The S&P 500 lost an estimated $1.7 trillion over two days as investors' concerns over the new coronavirus continue to grow. MIT economist Jonathan Gruber told Boston Public Radio on Wednesday that the stock market in America seems so volatile over an illness that started in China because of the integration of global markets.

"It speaks directly to the impact of a trade war with China and our relations.

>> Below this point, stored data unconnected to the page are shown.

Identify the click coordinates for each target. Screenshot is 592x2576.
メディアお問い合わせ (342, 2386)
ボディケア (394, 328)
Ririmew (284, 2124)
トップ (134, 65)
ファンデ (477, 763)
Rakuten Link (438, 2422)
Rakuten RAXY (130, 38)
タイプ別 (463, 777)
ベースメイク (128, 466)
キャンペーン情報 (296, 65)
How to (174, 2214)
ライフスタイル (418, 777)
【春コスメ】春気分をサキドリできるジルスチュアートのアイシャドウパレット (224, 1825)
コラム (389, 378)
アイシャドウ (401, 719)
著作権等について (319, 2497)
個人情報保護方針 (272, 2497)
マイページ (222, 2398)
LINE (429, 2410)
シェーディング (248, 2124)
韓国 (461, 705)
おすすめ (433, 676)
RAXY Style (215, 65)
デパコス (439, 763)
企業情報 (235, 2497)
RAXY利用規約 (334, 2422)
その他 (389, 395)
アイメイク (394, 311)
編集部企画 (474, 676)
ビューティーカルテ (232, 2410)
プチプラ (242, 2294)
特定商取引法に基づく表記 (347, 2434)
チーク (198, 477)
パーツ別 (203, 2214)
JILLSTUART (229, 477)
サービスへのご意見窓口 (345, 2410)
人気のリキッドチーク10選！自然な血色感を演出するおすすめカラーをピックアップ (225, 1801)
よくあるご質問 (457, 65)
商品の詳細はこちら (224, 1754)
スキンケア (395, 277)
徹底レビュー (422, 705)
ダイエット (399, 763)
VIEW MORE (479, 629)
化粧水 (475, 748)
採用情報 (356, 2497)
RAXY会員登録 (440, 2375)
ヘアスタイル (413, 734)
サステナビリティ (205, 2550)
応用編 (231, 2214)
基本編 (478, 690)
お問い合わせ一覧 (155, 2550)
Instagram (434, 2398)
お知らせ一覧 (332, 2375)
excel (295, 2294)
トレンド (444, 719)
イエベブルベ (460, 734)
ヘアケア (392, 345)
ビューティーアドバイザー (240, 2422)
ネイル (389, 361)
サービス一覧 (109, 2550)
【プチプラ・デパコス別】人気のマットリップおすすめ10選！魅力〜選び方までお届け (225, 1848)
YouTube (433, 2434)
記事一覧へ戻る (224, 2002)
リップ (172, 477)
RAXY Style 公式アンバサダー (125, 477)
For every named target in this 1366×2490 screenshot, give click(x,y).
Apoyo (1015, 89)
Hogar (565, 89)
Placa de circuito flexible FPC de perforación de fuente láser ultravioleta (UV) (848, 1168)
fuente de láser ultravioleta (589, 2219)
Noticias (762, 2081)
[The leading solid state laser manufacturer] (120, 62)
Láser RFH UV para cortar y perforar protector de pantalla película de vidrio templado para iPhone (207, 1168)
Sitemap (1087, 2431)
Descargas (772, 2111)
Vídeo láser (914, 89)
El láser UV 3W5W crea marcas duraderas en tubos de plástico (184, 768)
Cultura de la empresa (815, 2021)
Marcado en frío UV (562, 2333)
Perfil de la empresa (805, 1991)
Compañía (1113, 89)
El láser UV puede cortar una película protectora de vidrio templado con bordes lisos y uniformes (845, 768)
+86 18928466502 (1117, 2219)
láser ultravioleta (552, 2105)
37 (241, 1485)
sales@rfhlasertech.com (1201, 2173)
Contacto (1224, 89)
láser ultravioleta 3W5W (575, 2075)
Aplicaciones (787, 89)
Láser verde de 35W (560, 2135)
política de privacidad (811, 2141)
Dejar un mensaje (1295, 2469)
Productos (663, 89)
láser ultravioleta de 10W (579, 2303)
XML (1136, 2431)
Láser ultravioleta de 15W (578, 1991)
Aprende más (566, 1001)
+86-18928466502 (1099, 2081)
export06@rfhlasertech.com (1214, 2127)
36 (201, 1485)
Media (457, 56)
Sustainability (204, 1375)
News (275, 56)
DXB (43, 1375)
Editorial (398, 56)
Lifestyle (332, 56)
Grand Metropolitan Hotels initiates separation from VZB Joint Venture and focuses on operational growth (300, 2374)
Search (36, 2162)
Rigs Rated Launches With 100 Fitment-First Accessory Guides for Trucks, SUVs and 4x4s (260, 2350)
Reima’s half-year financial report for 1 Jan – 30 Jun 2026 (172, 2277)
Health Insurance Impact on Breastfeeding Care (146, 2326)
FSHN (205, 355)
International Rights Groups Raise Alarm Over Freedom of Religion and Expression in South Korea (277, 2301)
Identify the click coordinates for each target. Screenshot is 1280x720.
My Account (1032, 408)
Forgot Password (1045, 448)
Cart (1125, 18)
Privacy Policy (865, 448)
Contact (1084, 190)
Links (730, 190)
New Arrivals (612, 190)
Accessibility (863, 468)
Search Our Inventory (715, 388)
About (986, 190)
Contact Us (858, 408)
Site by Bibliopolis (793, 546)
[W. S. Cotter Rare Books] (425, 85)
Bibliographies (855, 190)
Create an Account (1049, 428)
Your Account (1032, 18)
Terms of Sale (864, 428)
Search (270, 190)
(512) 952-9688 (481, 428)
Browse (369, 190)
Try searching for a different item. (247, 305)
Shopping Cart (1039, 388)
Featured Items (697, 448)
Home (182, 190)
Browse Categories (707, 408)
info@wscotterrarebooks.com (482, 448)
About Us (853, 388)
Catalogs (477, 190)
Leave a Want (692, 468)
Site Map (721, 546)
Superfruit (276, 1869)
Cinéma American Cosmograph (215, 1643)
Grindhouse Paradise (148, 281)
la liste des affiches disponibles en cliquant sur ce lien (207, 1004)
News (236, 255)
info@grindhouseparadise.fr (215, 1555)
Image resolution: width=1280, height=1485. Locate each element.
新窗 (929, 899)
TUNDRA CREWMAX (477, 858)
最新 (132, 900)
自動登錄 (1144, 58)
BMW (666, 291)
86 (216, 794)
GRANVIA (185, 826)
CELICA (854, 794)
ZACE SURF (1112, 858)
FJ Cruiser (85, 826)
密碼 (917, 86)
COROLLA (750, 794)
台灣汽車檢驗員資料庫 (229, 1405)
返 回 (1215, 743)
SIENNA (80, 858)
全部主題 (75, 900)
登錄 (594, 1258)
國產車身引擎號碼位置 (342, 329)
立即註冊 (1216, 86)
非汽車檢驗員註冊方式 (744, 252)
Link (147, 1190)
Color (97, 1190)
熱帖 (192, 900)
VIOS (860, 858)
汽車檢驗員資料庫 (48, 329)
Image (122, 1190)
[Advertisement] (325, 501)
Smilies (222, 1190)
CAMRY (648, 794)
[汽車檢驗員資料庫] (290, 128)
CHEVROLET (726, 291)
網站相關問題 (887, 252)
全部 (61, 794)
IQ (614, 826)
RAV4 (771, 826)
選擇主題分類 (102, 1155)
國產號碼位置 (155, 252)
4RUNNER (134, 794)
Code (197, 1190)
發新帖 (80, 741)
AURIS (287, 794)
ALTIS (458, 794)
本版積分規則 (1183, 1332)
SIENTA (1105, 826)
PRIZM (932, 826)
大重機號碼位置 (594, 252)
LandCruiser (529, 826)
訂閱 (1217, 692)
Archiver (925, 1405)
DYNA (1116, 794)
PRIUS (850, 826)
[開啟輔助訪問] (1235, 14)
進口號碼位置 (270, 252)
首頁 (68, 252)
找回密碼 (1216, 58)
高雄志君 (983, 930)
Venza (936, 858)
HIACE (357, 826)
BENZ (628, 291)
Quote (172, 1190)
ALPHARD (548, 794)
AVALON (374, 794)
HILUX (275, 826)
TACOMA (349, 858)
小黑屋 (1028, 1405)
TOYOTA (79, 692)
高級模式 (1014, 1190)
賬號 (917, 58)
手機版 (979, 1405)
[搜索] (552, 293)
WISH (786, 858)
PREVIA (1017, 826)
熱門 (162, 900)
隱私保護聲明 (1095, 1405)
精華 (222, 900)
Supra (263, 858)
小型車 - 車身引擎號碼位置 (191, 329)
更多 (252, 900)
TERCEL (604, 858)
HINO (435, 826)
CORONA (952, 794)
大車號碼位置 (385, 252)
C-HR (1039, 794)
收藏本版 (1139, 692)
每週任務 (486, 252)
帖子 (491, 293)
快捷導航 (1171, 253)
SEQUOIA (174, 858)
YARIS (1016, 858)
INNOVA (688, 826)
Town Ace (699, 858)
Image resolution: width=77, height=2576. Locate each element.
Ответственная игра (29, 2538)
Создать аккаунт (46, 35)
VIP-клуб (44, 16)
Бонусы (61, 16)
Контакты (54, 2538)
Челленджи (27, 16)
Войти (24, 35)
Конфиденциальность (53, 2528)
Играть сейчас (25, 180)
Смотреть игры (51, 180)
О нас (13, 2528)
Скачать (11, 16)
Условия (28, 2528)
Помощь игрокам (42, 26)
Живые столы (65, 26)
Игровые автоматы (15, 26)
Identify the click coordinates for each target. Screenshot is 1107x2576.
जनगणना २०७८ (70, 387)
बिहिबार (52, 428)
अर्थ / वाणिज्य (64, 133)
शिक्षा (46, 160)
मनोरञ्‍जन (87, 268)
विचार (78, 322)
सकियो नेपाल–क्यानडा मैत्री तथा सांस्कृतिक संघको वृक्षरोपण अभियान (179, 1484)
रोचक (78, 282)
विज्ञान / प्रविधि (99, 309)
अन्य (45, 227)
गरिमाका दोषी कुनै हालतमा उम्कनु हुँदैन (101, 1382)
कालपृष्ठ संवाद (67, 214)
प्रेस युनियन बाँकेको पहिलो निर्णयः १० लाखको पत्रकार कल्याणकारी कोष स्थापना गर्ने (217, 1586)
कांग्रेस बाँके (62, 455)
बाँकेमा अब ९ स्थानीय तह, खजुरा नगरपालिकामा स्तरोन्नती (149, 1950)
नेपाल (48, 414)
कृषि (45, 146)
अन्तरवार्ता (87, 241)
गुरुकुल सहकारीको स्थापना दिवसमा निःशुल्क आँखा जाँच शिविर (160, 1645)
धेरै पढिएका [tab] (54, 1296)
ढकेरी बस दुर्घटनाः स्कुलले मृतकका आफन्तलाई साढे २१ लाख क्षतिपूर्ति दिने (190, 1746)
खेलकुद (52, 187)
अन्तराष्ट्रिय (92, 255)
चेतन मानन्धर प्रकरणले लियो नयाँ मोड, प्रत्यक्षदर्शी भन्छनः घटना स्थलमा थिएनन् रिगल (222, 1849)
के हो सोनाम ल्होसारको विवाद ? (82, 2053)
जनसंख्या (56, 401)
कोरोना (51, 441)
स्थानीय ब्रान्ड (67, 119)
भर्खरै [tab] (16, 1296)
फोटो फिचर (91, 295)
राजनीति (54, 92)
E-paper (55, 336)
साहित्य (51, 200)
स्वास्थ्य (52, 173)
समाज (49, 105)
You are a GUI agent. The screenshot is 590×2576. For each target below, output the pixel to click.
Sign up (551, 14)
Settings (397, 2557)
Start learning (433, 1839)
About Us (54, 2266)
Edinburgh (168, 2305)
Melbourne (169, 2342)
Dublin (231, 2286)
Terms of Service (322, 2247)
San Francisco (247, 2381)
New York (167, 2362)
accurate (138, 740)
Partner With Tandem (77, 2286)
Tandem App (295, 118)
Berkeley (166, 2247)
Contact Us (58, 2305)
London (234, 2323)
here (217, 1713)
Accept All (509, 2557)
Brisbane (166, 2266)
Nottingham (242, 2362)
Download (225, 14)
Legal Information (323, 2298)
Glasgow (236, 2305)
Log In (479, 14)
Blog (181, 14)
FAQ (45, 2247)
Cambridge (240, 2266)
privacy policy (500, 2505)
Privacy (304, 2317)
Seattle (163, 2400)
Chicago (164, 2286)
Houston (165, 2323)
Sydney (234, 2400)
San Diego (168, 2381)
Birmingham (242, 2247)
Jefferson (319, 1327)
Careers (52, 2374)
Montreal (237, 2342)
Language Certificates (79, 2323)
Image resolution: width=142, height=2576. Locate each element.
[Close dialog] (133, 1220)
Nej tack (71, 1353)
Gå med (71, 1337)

The notion was always wrong that in some sense we could punish China by imposing tariffs because so much of what we make has parts from China," he said. "When that chain is broken because of things like the coronavirus getting in the way of transporting things like goods and people, it fundamentally affects the US economy, and this is in some sense a dry run of what a real trade war could look like."

Gruber said the economic slowdown would not only impact general trade of goods and services, but also the pharmaceuticals industry.

"There are at least 20 drugs where the components exclusively come from China," he said. "So not only do we worry about trade and goods, if we want to create drugs that cure illness, and we shut down trade with china, suddenly we'll have drug shortages on our hands."

Jonathan Gruber is Ford Professor of Economics at MIT. He was instrumental in creating both the Massachusetts health-care reform and the Affordable Care Act. His latest book is "Jump-Starting America How Breakthrough Science Can Revive Economic Growth and the American Dream."